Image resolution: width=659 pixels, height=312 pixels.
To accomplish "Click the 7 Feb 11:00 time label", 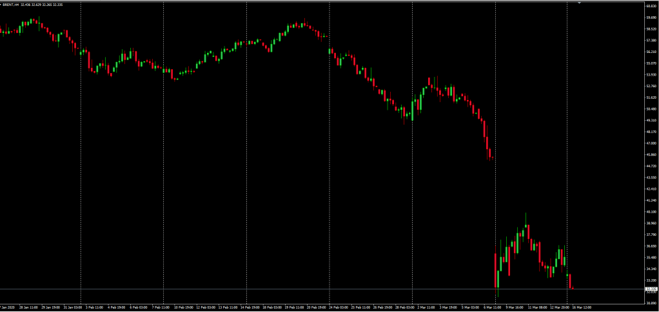I will [x=162, y=307].
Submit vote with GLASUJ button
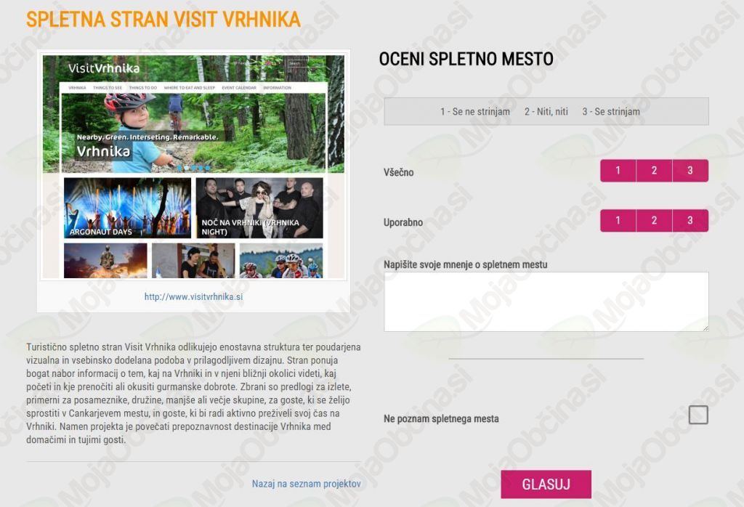 coord(546,484)
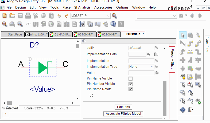Click the Place Text abc tool
The image size is (210, 123).
click(190, 51)
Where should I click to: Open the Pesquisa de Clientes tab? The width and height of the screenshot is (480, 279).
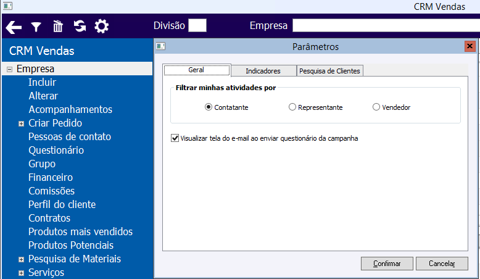click(x=330, y=71)
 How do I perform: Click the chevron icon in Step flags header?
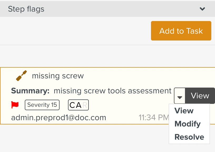pos(202,9)
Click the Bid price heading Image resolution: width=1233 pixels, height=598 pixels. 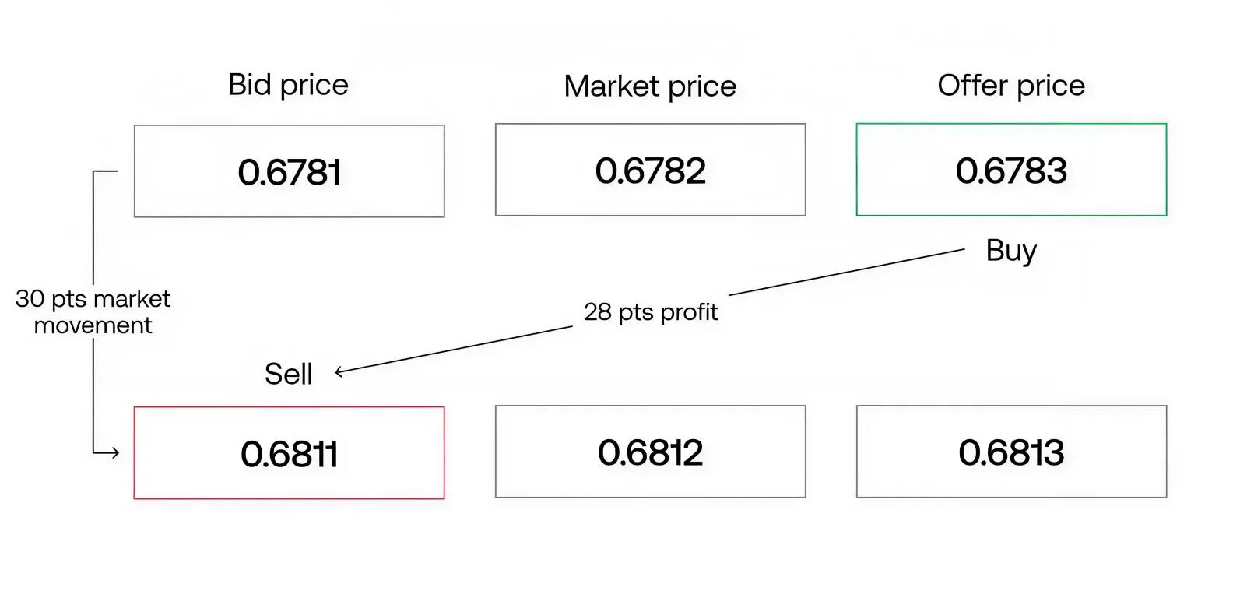(288, 85)
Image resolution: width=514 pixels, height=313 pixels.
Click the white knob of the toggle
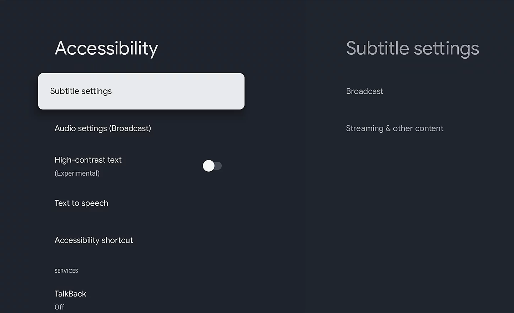coord(208,166)
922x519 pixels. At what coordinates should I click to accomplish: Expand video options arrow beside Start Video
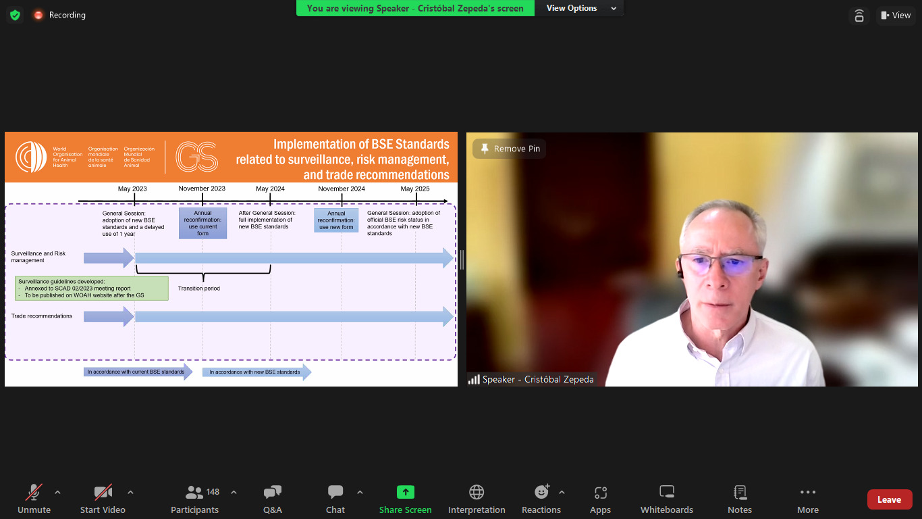pos(130,493)
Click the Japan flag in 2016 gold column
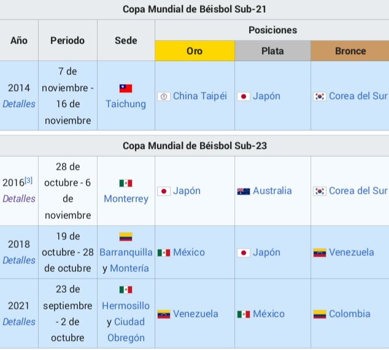Screen dimensions: 389x350 point(164,191)

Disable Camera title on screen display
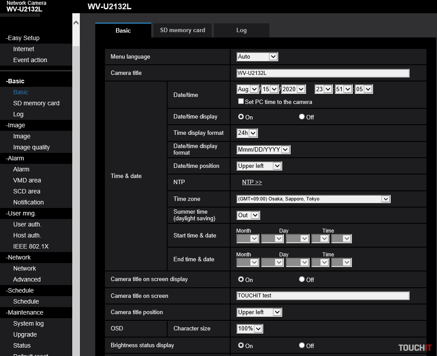pos(302,279)
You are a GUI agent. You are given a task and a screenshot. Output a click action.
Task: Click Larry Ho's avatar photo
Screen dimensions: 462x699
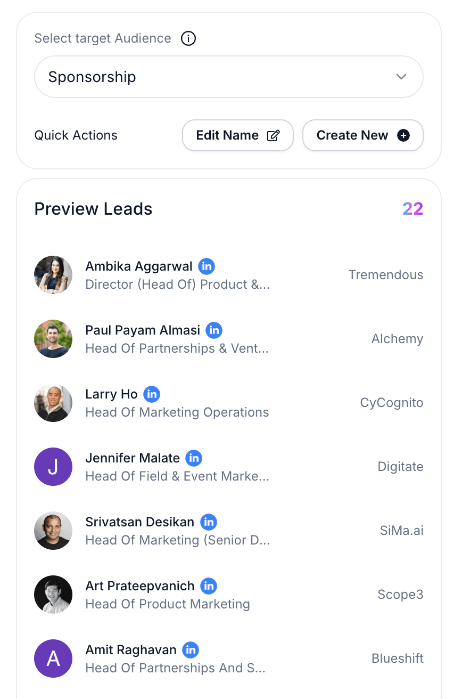click(53, 403)
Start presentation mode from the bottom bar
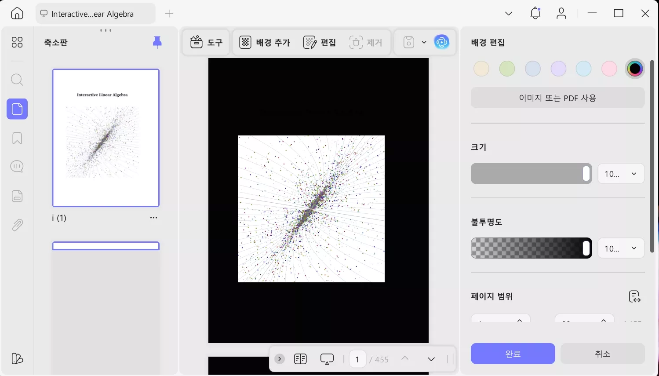Viewport: 659px width, 376px height. point(327,359)
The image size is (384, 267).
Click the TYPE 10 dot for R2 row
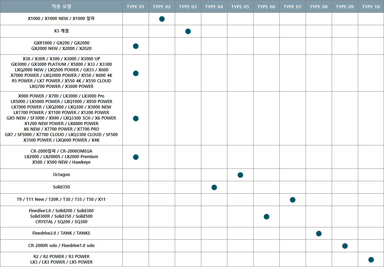click(x=371, y=260)
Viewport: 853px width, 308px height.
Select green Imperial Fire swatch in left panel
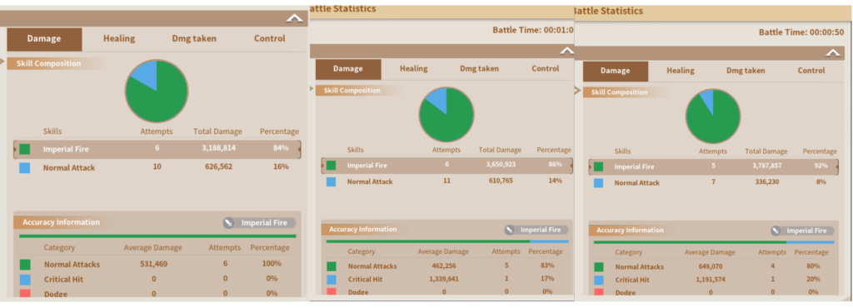(24, 149)
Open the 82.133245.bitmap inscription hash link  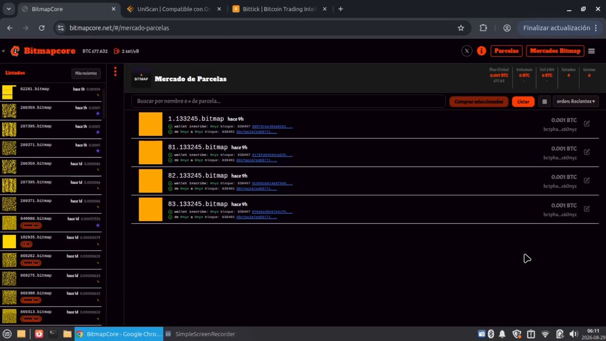click(272, 183)
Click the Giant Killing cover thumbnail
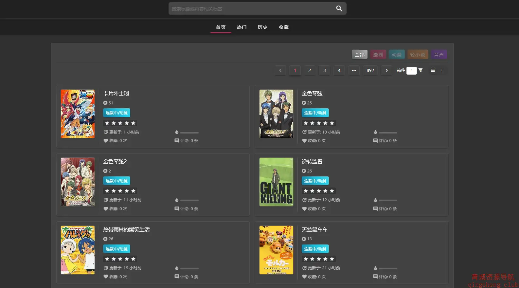519x288 pixels. tap(276, 182)
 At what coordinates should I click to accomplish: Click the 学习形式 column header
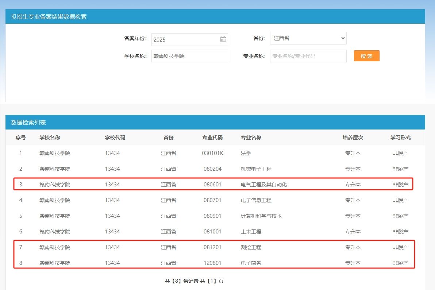click(x=400, y=138)
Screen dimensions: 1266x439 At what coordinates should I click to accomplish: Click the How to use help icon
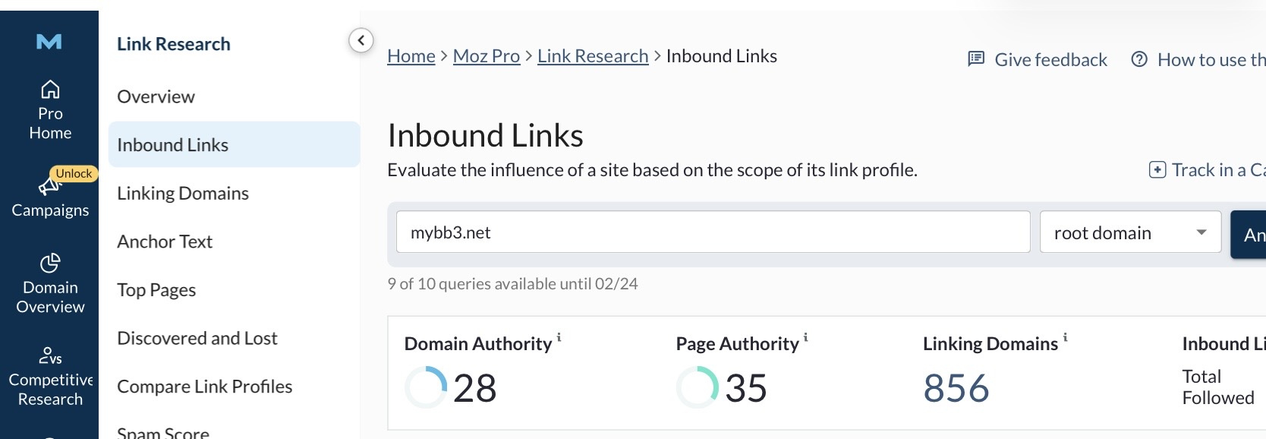1138,59
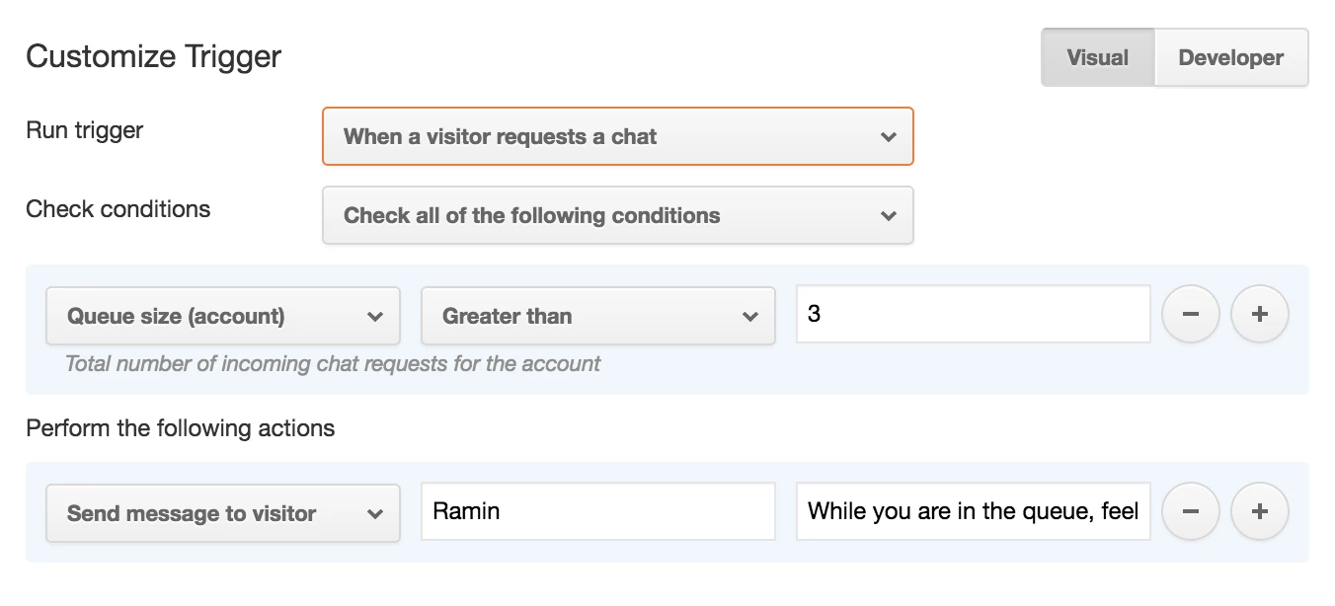Click the Total number of incoming chat requests hint
Screen dimensions: 1335x606
point(332,364)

····················

**What you have to do:**
Given the listing above, retype only the span of lines from the line with "Task: Click Larry Ho's avatar photo" up to and including the line with "The image size is (384, 267).", exactly as it stands and without pictures.

**Final answer:**
Task: Click Larry Ho's avatar photo
Screen dimensions: 462x699
click(53, 403)
Start presentation mode from the bottom bar
Viewport: 659px width, 376px height. point(327,359)
The image size is (384, 267).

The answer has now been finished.